In her comments, Power said the third threshold was difficult to access and more data was needed, but USAid expected it to be reached imminently.

Israel has claimed that the daily passage of trucks entering Gaza has surged since the Biden-Netanyahu call on 4 April, with Gallant claiming a peak of 467 on Tuesday. But UN figures show a total of just 212 trucks crossing that day, including all UN, humanitarian and private sector shipments, and a fall to just 141 on Wednesday. There are several possible reasons for the discrepancy. Israel counts trucks crossing into a holding area at the border.

Under a delivery system that predates the current conflict, goods from outside Gaza are screened, then delivered to its entry points, unloaded on the Gaza side of the crossings and then reloaded on to different trucks operating inside the strip.

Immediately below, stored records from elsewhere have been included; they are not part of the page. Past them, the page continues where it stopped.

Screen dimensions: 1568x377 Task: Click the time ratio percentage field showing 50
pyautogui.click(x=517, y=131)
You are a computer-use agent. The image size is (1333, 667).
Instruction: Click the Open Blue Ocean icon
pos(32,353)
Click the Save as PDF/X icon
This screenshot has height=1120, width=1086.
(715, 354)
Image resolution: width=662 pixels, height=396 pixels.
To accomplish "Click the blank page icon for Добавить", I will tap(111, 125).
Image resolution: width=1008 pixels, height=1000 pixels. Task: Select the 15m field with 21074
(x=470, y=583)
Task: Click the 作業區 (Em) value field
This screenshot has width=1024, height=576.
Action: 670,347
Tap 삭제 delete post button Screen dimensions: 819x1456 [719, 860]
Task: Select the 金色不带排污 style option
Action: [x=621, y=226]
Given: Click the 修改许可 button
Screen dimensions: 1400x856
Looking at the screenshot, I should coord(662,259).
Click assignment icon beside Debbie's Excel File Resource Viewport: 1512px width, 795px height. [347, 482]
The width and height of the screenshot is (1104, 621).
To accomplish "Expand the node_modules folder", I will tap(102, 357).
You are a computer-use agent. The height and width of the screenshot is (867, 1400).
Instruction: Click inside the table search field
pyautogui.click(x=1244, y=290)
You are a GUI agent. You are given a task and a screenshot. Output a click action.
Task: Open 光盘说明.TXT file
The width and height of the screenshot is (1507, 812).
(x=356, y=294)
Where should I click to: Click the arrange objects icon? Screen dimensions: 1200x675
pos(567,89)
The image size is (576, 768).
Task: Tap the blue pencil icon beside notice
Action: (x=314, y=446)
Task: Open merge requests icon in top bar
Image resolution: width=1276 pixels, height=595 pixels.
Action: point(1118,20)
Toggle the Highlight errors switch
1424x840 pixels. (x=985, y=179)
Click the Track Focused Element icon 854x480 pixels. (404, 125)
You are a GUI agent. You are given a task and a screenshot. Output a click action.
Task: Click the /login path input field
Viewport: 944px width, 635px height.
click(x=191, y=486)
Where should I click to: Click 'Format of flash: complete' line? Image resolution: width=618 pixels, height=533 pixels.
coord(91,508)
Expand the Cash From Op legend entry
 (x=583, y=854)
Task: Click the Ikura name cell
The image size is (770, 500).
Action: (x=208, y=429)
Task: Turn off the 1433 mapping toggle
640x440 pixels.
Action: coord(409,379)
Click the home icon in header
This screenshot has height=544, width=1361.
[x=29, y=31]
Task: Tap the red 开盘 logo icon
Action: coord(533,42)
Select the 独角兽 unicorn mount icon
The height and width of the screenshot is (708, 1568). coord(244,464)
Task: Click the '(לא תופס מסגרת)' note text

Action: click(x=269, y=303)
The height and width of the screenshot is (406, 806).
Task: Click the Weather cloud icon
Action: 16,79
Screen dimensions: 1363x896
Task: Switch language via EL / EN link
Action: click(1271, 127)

The UN tallies trucks when they leave that loading zone for the rest of Gaza. Also trucks arriving from Israel are not always full, while Palestinian drivers always pack their vehicles before departing.

Cogat published a picture on X on Thursday, which it said showed the cargoes of 600 aid trucks waiting to be collected on the Gaza side of the Kerem Shalom border crossing. “Do your job,” the tweet said. “The bottlenecks are not on the Israeli side.”

US officials say one of the main bottlenecks preventing the distribution of food is the lack of trucks and drivers operating inside Gaza. However, there is also a shortage of willing drivers after aid vehicles have repeatedly come under fire, of which the WCK bombing has been the worst but far from an isolated incident. They also fear attacks by criminals and starving people in Gaza.

Truck owners involved in the food deliveries, mostly Egyptian hauliers, are also reluctant to let their vehicles be used inside Gaza for fear of them being bombed.

The planned coordination centre, whenever it is finished, may not be sufficient to address this fundamental obstacle to delivering food as long as much of Gaza is a free-fire zone, aid workers say.

“What needs to be fixed is guaranteeing and enabling aid operations a safe presence in all the parts of Gaza that needed it, starting with the north,” Konyndyk said. “And that has not changed one iota.

“I think what the World Central Kitchen strike makes really clear is that the problem is not simply a deconfliction failure. The rules of engagement on the frontlines and the battle practices that the IDF is applying make reliable deconfliction almost impossible.”